Palestina: desafios do governo de unidade
Manifestação
pelo fim das divisões entre os grupos políticos palestinos, em 2011. Unidade
nacional contra ocupação é desejo histórico dos movimentos sociais
Acordo
entre Fatah e Hamas pode marcar retomada da luta contra dominação israelense.
Mas há obstáculos à frente, e Telaviv já lança ameaças
A formação
de um novo governo palestino, com apoio do Fatah e do Hamas, anunciada na
segunda-feira (2/6) é uma estação importante, na rota da reconciliação. “Mas
ainda há muitas estações onde parar, antes de chegar à unidade real baseada
numa parceria entre todos os grupos palestinos”.
Com estas
palavras, Amjad Al-Shawa, porta-voz da rede de ONGs palestinas na Faixa de
Gaza, saudou o governo de consenso nacional, mas afirmou à IPS que todas as
decisões adotadas durante o período de divisão entre os grupos deveriam agora
ser anuladas.
“A formação
de um governo de consenso impõe responsabilidades maiores para nós, como
organizações civis, para lutar pela efetivação do acordo de reconciliação, e
contribuir de modo eficaz na definição de planos nacionais”.
“Reivindicamos
a garantia dos direitos dos palestinos, inclusive a reabertura das organizações
fechadas no período da divisão e a garantia do estado de direito”, acrescentou
Al-Shawa.
O novo
governo palestino, anunciado para acabar com a divisão política entre os
palestinos da Cisjordânia e os da Faixa de Gaza, é o terceiro gabinete liderado
por Ramy Al Hamdallah.

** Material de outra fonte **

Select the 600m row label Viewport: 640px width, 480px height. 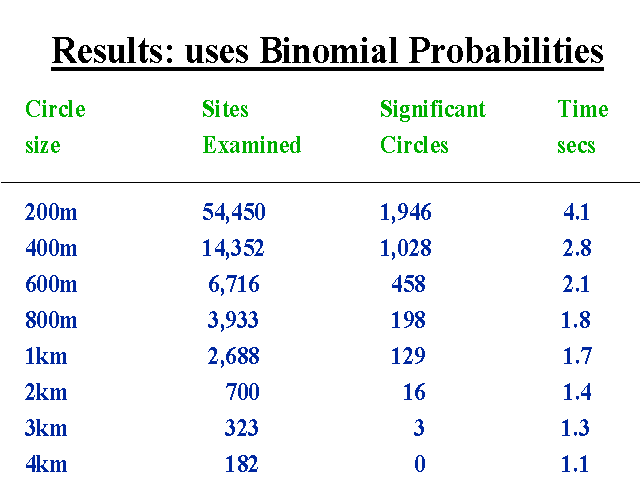51,284
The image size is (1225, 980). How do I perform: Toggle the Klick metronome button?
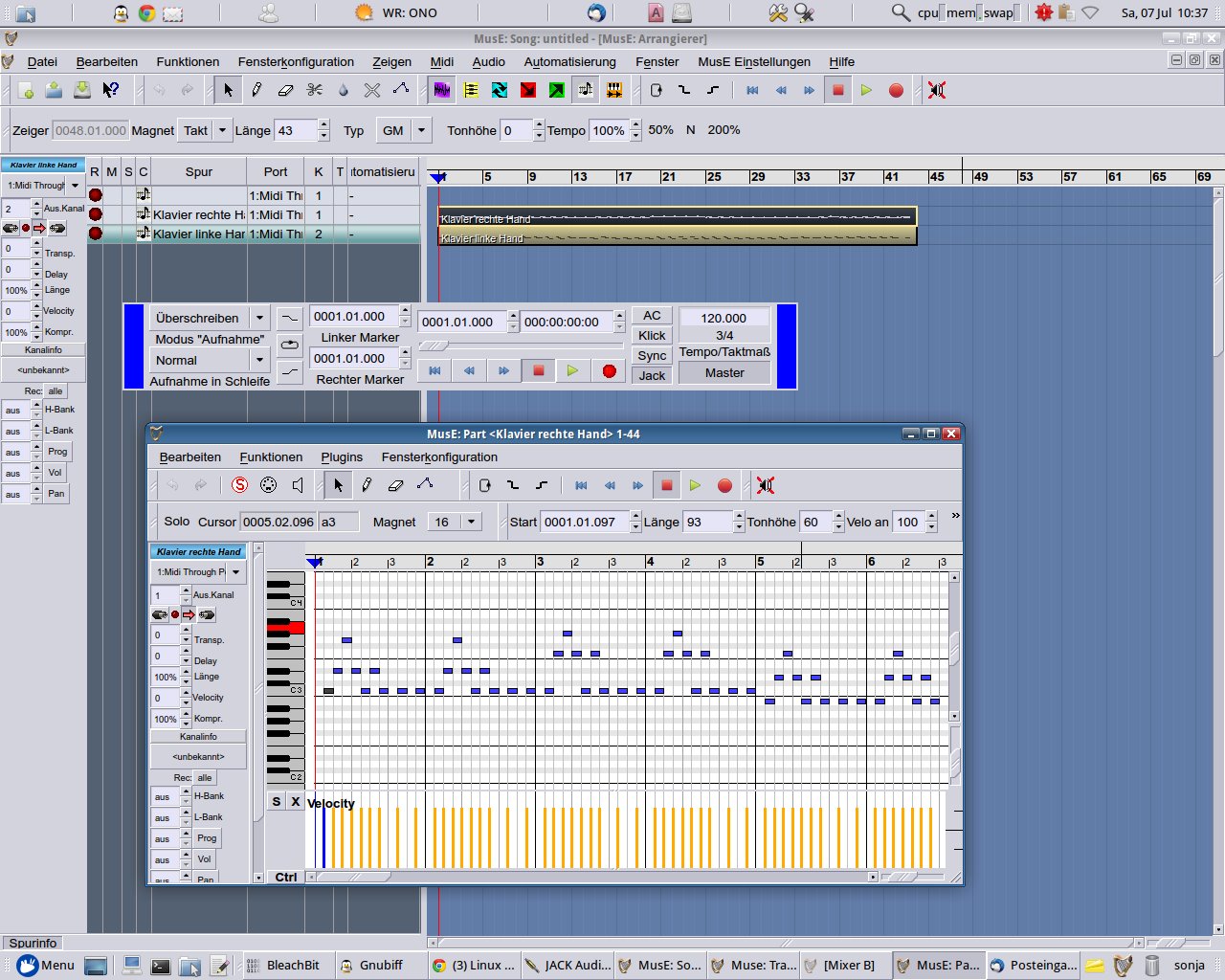click(652, 335)
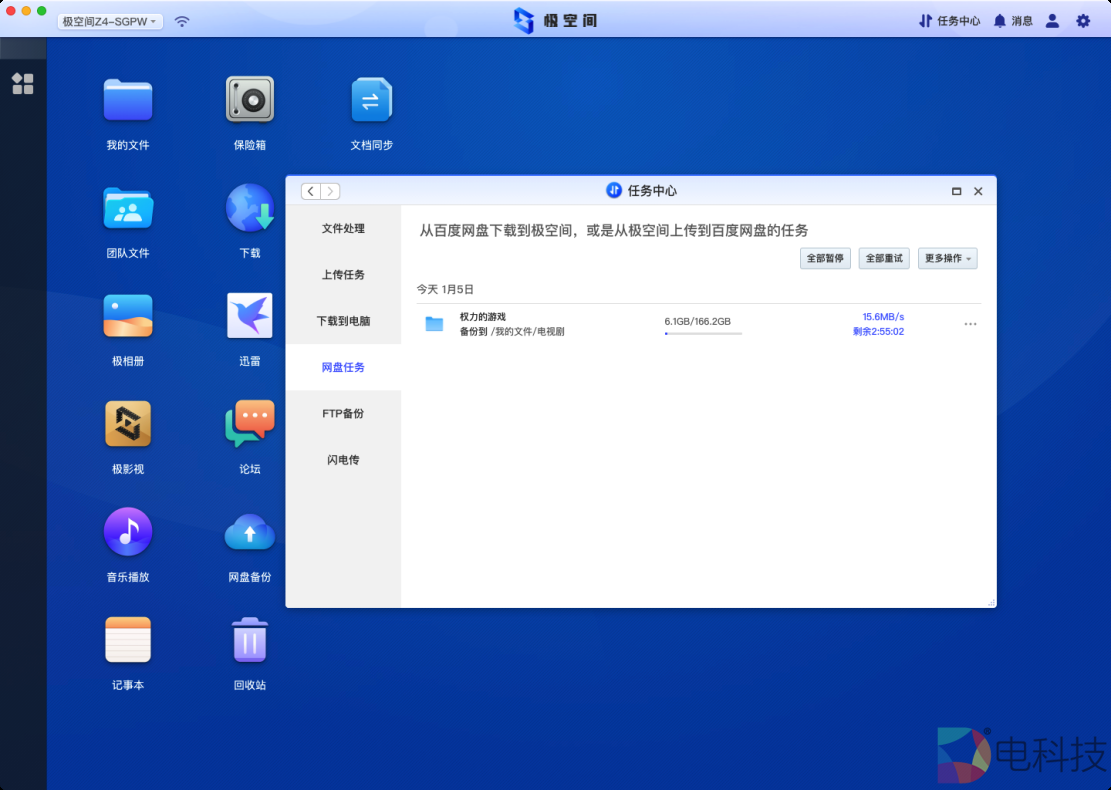Click the 全部重试 retry all button
1111x790 pixels.
pos(883,258)
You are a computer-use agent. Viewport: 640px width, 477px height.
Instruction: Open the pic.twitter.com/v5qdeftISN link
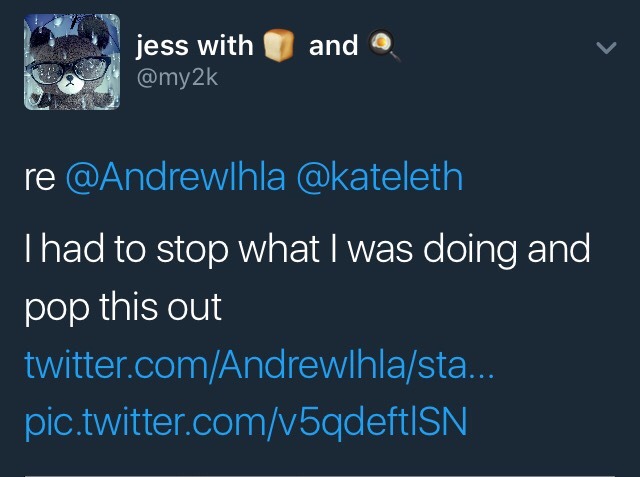246,423
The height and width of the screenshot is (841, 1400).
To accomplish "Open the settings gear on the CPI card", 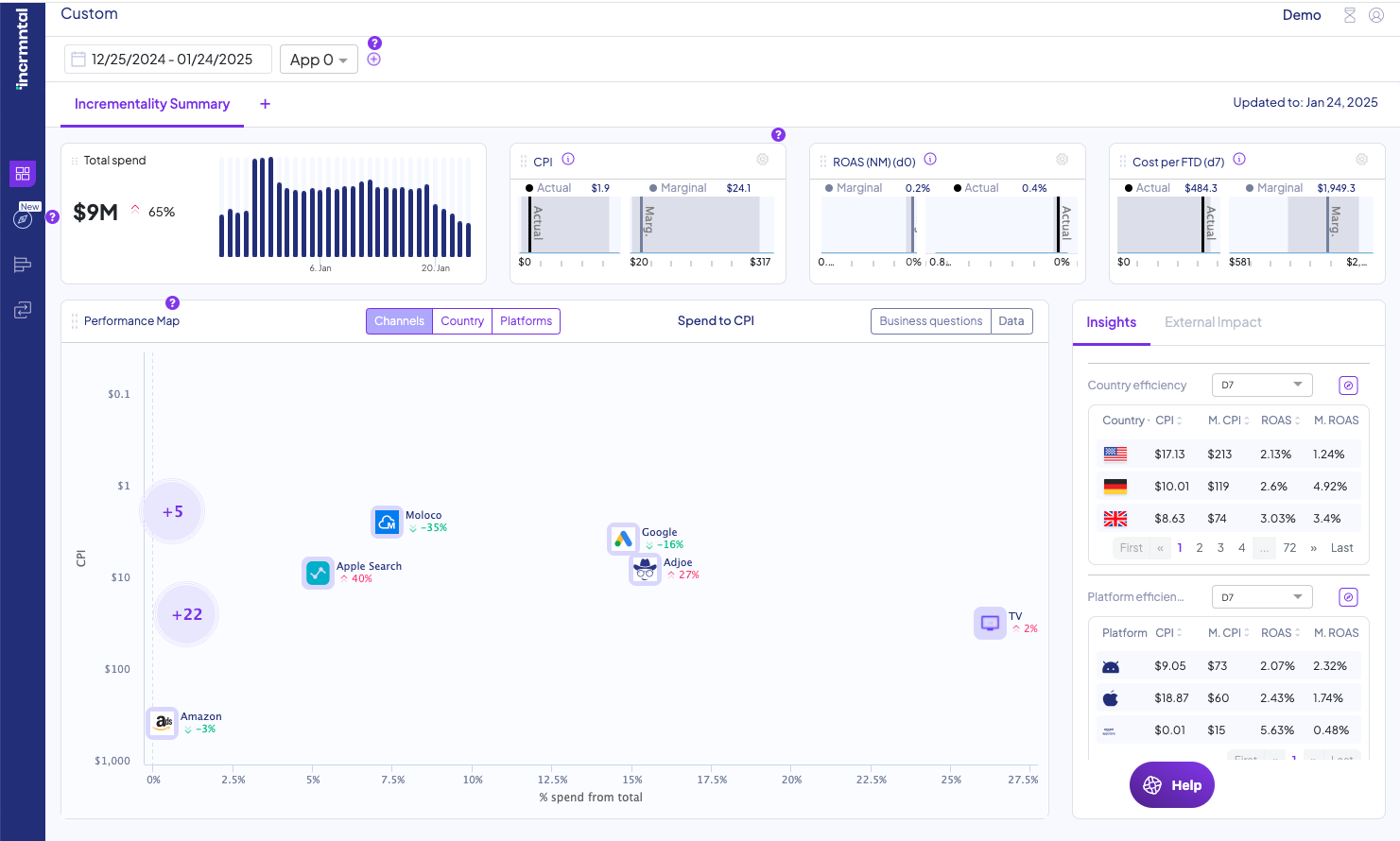I will pyautogui.click(x=762, y=159).
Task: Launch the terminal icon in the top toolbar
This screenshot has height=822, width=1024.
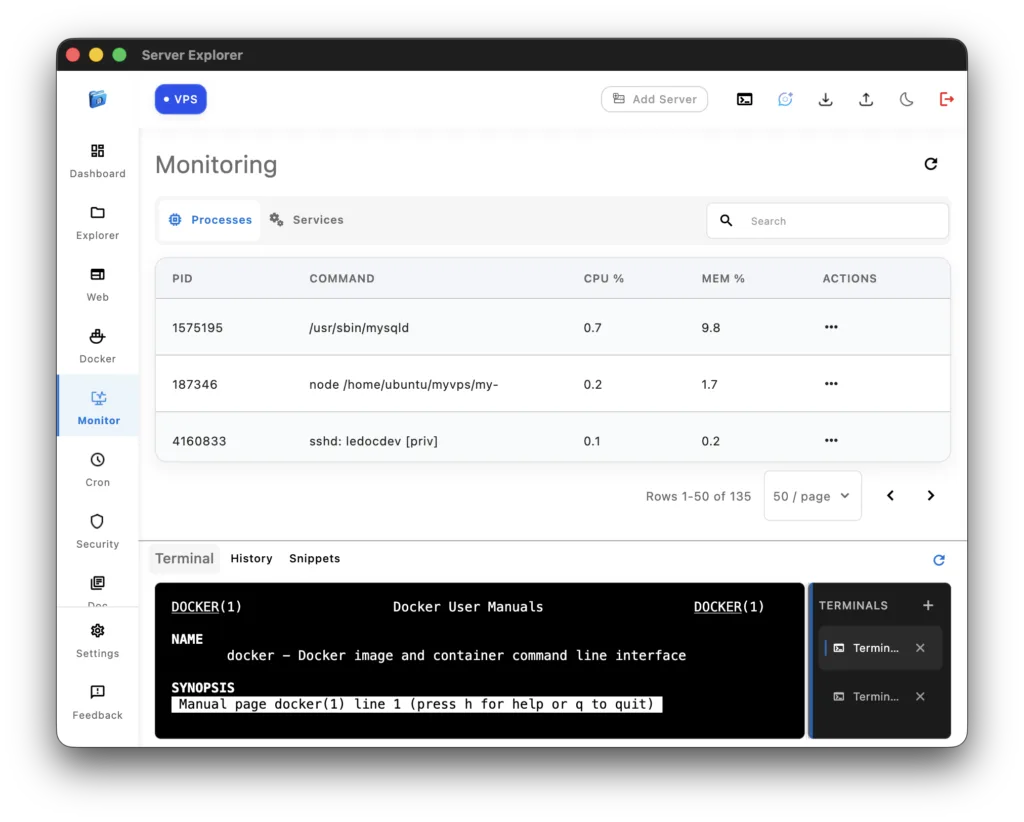Action: (744, 99)
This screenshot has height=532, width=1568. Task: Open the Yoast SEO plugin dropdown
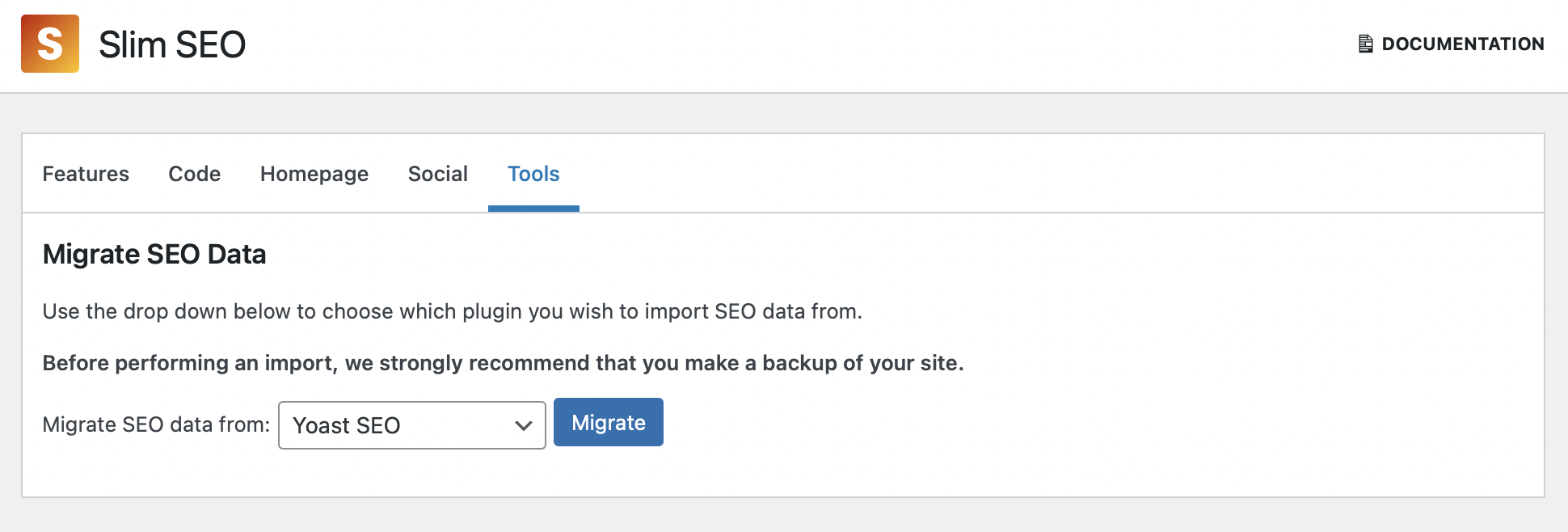coord(411,425)
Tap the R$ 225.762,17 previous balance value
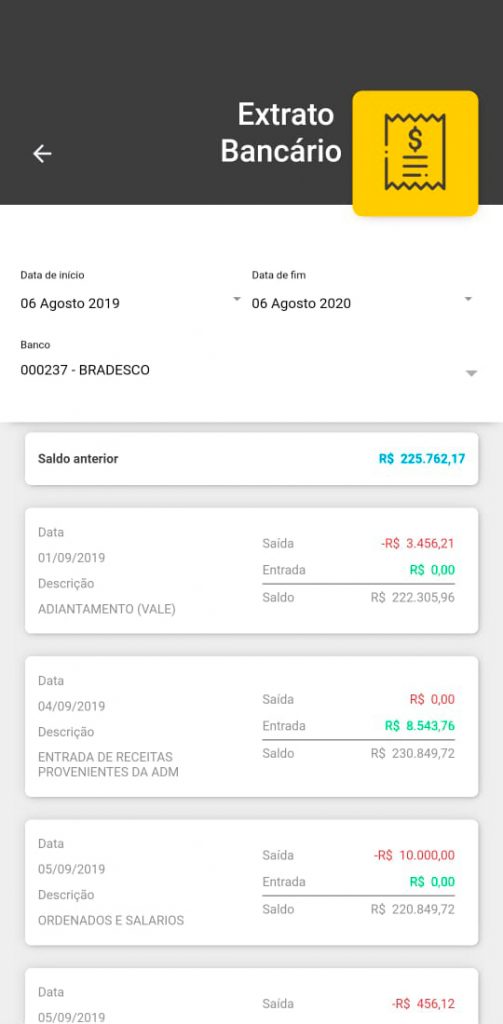Viewport: 503px width, 1024px height. [422, 459]
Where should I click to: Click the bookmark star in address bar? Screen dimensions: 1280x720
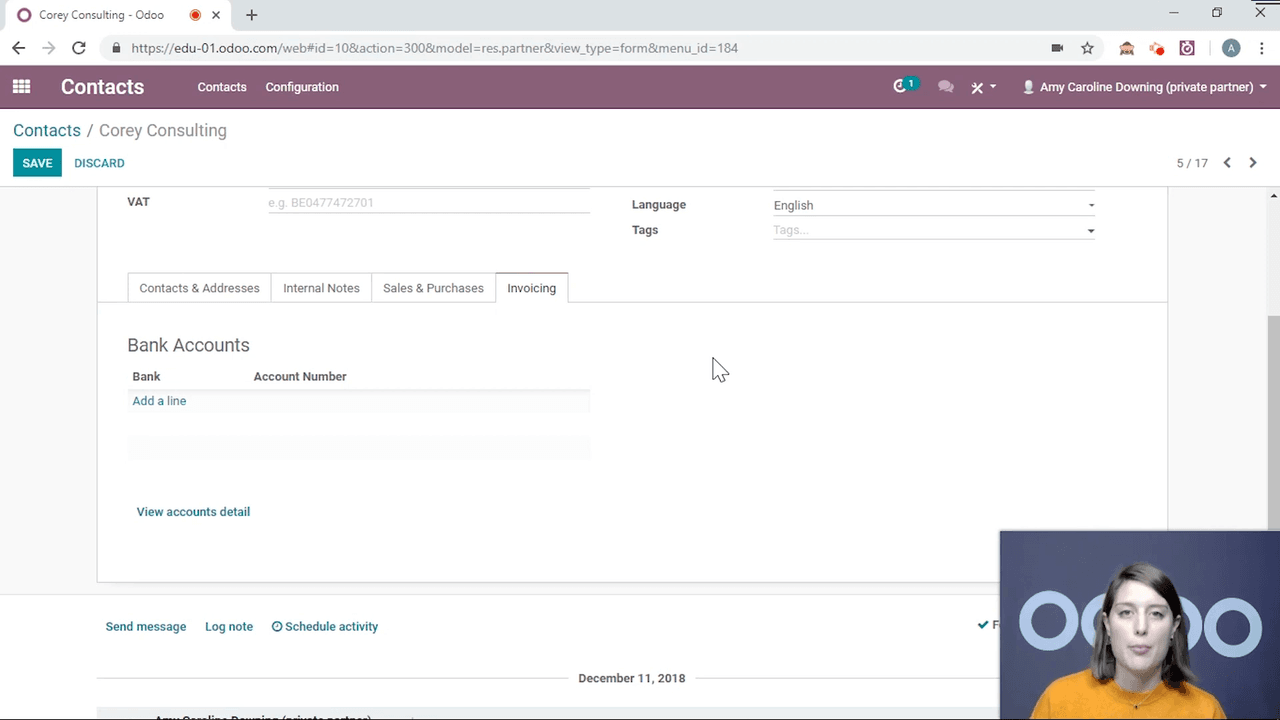[x=1087, y=48]
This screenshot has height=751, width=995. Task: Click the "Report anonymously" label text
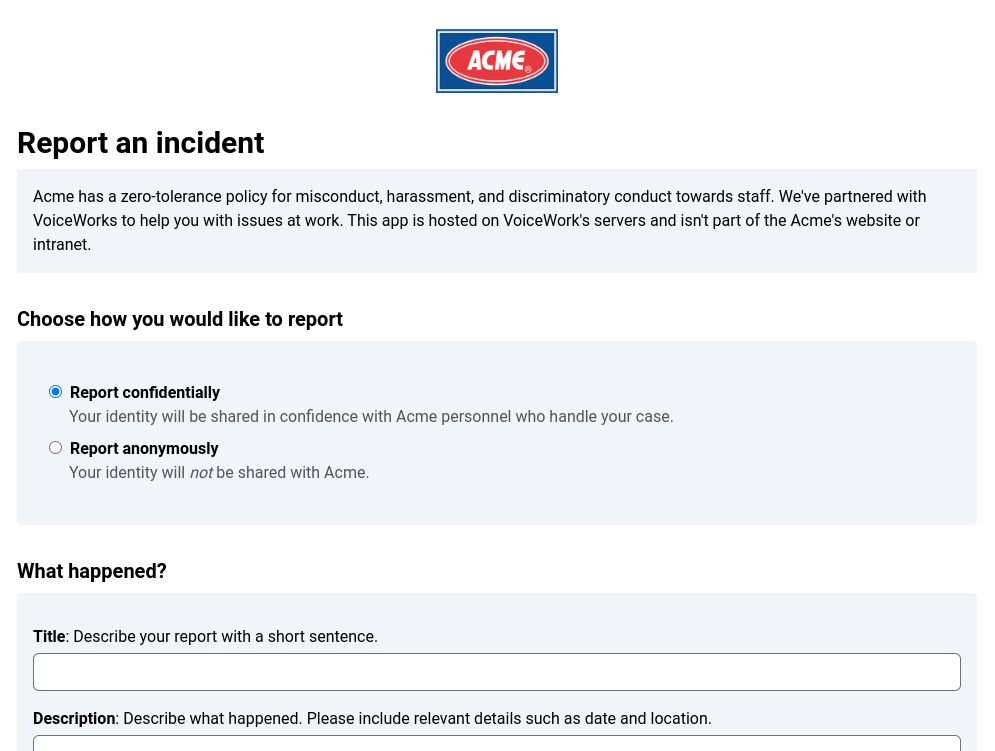point(144,448)

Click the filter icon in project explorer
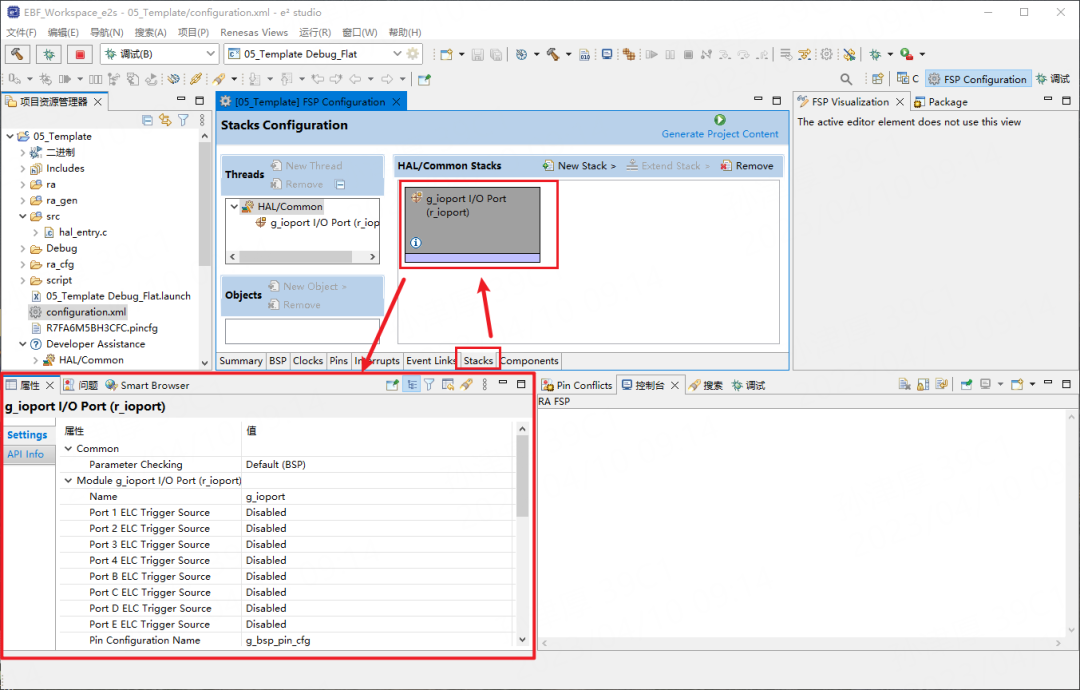tap(183, 120)
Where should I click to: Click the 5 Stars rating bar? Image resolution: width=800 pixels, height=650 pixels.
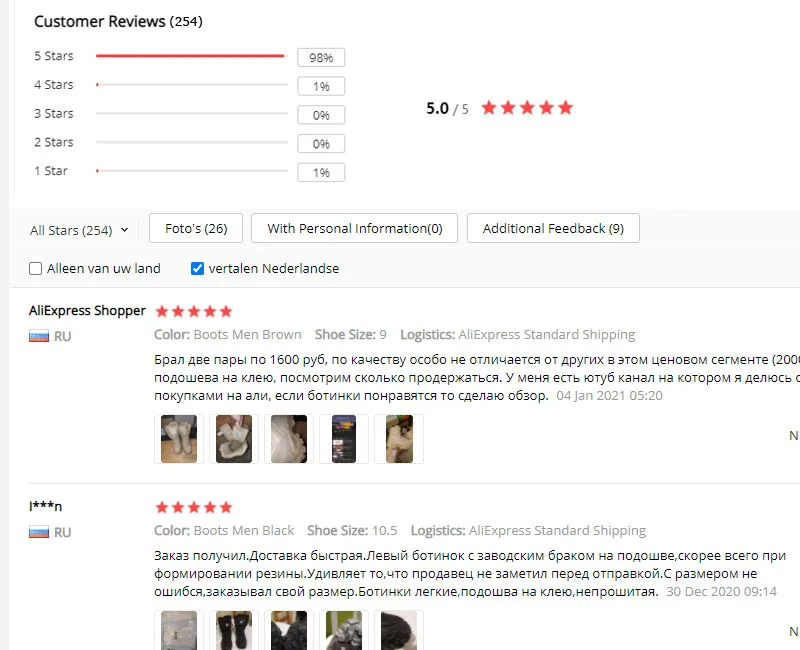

Ele sucedeu o antigo primeiro-ministro, Salam Fayyad, e
lidera o 17º equipe ministerial desde que foi estabelecida a Autoridade
Nacional Palestina, em 1994.
O governo
de unidade tomou posse nos escritórios da Organização pela Libertação da
Palestina (OLP), em Ramallah, com a presença do presidente Mahmoud Abbas.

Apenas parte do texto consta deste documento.